Is druid capable of handling multiple ingestion queues?

Hi all,

For now, I have 6 slots for ingestion tasks on 2 middlemanagers (3 each)

All tasks I receive are Hadoop ingestion using an EMR cluster.

My production cluster receives ingestion tasks every 2 minutes (over all datasources) and the most part of it don’t last more than 1mn 30s.

Perfect world for now.

But sometimes, it receives heavier tasks (between 3 and 15 tasks at the same time) that take up to 1h each.

My problem is that the lighter tasks can’t run because all slots are taken by heavy tasks. So we are getting some delay for our users.

So I’d like to know if, as the tier can help handle data/queries, there is any way to :

  • categorize ingestion tasks and assign them to specific slots (like yarn queue)

Or

  • set priority for tasks so we could ingestion lighter data before heavy tasks even if they arrived after (not my preferred solution,but could help)

If not, is it an idea in the Druid backlog ?

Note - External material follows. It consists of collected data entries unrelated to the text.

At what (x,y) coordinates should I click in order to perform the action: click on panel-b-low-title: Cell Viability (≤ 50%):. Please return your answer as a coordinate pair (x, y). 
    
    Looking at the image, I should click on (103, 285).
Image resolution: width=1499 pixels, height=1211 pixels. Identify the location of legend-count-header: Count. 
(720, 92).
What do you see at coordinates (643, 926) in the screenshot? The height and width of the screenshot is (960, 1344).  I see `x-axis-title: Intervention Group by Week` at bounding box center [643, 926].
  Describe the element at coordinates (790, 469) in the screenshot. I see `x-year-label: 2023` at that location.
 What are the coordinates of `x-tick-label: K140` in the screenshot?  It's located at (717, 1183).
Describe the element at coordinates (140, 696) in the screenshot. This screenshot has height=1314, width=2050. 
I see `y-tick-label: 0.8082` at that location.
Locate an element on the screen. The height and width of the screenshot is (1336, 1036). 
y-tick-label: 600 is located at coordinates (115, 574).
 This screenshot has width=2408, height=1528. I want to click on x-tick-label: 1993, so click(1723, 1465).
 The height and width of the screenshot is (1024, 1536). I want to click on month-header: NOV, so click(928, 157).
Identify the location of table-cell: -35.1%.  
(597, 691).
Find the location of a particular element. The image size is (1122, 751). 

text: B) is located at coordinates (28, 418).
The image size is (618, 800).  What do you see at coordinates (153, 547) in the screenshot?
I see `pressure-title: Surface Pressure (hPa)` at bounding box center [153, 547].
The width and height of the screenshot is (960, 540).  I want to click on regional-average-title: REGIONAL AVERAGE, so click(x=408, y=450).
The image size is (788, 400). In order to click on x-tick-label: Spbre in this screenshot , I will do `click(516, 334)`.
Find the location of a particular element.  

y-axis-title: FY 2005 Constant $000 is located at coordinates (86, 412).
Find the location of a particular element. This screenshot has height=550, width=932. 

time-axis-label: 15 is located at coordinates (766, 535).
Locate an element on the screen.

NB: I know I could just add some slots, but I don’t think it is a good long term answer :slight_smile:

Thanks

Hi Guillaume,

If those heavy tasks belong to specific data sources(let’s say you have 10 data sources with 7 data sources having light tasks and 3 data sources with heavy tasks),

I think you can try to put those 3 data sources with heavy tasks in a different tier instead of _default_tier.

Thank you.

–siva

Hi Siva,

Thanks for your reply.

I thought tier were only to segregate storage, am I wrong ? Is that also segregating taks processing ?

Unfornately, no, heavy tasks don’t belong to specific datasources (they just don’t handle the same segments)

Le mer. 23 oct. 2019 à 00:36, Siva Mannem siva.mannem@imply.io a écrit :

You can also set task priorities via https://druid.apache.org/docs/latest/ingestion/tasks.html#context-parameters

Note you can not add the context via via the console right now (this is being fixed in https://github.com/apache/incubator-druid/pull/8725)